When I was sixteen years old, our English teacher announced a project that sounded ordinary enough. “We’re going to write letters to American soldiers stationed overseas,” she said, holding up a stack of envelopes. “Some of them haven’t heard from home in months. A few kind words can mean more than you know.”
Most of us groaned.
Teenagers always do.
I wasn’t thinking about changing anyone’s life. I was mostly hoping my handwriting was neat enough that whoever received my letter could actually read it.

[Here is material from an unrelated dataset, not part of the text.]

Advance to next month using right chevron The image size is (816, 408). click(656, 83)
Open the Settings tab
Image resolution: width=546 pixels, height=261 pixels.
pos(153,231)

My name was Margaret Briggs, and I lived in a tiny farming town where everybody knew everyone else’s business before supper.
I picked a random name from the basket.
Private Eddie Collins. Kentucky. U.S. Army.
That was all it said.
I wrote about school, basketball games, and how our cafeteria somehow managed to burn mashed potatoes every Thursday.
I apologized for wasting his time.
Two weeks later, a letter arrived.
“Dear Margaret,”
“I laughed so hard about those burnt potatoes that my sergeant asked what was so funny. Thank you. You have no idea how badly I needed something normal today.”
That was how it started.
We wrote almost every week.
He never complained much about Vietnam.
Instead, he’d mention the unbearable heat.
The mosquitoes.
The endless rain.
How strange it felt to fall asleep listening for sounds no teenager should ever hear.
I never asked questions about fighting.
He never volunteered answers.
Instead, I filled pages talking about ordinary life.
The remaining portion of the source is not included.